# Exercise
Among these records, which lines include "will"? Copy them out.

Dataset entries
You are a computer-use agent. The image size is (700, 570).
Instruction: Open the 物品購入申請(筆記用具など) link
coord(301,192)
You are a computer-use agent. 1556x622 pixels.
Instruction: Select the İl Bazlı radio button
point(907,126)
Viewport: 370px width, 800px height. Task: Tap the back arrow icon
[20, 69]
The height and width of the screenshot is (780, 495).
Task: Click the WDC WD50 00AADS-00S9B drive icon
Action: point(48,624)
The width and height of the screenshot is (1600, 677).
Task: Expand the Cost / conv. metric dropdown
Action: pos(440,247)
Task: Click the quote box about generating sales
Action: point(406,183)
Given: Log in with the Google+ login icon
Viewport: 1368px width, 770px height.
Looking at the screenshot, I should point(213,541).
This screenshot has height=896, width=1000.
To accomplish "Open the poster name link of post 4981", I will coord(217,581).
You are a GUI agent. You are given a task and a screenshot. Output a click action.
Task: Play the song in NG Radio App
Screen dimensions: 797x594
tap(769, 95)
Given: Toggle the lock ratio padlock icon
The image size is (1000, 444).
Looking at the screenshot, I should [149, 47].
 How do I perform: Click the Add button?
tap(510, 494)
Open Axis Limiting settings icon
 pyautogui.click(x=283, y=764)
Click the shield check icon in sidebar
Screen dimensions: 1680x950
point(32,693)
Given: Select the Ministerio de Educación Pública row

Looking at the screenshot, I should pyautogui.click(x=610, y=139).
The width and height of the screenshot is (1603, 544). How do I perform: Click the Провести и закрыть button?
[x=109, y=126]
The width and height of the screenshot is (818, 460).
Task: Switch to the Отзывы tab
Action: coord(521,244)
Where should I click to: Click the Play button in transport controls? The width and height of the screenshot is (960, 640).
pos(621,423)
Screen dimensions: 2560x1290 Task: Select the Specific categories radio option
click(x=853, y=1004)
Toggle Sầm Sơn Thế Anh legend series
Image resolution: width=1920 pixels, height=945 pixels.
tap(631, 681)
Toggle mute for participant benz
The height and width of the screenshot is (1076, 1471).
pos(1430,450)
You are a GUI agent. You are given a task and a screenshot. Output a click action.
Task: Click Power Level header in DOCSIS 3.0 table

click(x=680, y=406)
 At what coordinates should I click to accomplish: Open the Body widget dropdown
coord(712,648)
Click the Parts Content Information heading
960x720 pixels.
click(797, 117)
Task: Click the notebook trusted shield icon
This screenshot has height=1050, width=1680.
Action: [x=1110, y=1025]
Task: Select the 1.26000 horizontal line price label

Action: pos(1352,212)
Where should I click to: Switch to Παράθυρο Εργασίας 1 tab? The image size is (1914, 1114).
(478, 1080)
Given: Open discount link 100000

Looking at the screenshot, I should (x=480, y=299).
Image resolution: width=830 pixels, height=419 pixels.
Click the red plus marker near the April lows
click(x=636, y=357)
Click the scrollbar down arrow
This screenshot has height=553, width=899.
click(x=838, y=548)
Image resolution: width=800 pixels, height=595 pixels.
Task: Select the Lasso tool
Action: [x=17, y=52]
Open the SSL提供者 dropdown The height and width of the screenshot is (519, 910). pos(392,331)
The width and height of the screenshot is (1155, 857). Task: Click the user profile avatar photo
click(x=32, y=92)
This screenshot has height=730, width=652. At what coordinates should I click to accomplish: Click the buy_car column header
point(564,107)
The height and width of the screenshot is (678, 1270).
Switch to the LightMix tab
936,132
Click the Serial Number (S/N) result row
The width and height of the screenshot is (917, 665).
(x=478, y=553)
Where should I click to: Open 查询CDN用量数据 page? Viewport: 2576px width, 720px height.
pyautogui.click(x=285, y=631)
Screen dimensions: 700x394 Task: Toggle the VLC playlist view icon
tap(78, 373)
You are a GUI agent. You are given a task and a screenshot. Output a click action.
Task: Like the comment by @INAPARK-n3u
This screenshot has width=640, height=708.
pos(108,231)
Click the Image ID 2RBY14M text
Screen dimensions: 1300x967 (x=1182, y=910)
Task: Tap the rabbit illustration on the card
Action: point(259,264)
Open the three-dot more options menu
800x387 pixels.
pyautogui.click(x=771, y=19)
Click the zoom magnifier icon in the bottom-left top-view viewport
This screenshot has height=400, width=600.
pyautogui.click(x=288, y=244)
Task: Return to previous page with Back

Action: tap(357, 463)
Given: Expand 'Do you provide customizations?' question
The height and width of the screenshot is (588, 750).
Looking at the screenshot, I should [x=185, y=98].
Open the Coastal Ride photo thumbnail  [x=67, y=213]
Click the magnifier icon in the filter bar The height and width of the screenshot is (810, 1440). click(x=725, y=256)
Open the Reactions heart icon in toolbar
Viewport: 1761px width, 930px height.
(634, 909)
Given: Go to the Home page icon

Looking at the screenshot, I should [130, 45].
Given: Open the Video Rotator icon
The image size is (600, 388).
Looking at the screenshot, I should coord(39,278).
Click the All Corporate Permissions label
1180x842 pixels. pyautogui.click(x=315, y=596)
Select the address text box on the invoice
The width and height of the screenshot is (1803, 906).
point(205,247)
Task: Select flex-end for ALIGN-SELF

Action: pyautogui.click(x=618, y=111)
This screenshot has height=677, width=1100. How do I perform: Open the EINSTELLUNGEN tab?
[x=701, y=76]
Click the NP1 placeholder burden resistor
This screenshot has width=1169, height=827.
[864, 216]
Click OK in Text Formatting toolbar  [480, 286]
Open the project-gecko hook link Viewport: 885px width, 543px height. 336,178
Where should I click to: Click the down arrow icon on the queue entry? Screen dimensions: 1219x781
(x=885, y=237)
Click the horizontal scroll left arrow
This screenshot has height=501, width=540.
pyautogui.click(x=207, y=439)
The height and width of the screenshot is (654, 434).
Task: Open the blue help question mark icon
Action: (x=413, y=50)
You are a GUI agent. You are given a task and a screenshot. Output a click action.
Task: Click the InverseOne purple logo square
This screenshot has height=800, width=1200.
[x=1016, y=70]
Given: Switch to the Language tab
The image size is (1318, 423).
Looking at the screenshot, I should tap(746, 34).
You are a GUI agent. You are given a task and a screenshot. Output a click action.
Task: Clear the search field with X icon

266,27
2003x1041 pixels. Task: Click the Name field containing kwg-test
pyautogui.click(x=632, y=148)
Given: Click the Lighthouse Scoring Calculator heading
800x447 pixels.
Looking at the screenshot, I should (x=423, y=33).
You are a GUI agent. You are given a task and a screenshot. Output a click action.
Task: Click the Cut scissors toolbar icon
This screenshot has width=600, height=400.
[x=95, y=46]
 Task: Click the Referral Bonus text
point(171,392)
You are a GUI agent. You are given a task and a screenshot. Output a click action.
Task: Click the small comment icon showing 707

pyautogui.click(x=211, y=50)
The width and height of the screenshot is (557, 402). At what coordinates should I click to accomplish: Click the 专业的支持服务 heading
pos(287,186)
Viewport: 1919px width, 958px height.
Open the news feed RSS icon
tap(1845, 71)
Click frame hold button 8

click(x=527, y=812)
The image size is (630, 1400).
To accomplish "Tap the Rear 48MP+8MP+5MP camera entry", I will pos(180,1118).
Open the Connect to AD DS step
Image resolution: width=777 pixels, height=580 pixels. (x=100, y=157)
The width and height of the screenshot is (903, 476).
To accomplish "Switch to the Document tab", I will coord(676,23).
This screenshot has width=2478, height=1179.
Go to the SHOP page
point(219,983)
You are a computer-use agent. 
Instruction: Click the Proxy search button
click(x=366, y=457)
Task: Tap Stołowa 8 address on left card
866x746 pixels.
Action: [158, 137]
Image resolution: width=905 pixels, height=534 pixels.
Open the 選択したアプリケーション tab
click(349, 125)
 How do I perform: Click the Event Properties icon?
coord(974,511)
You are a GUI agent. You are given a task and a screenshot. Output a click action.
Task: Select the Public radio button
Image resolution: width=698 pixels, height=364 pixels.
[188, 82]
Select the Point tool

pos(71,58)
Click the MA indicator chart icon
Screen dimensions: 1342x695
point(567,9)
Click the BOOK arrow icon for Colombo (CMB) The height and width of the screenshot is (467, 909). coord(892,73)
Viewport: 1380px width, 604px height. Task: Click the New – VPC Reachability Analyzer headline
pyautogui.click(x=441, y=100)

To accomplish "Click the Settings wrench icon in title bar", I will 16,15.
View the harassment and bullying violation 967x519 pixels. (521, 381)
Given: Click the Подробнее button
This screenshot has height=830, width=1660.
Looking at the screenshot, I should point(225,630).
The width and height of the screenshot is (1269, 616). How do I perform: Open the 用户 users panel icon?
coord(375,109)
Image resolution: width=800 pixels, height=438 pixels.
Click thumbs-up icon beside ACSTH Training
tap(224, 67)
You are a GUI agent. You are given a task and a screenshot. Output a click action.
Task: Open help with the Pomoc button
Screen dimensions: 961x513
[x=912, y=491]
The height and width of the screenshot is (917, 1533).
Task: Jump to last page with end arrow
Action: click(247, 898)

# Completed task
To accomplish "Open the poster name link of post 4981", I will coord(217,581).
To accomplish "Tap the Rear 48MP+8MP+5MP camera entry", I will pos(180,1118).
To accomplish "Switch to the Document tab", I will coord(676,23).
To accomplish "Click the Settings wrench icon in title bar", I will 16,15.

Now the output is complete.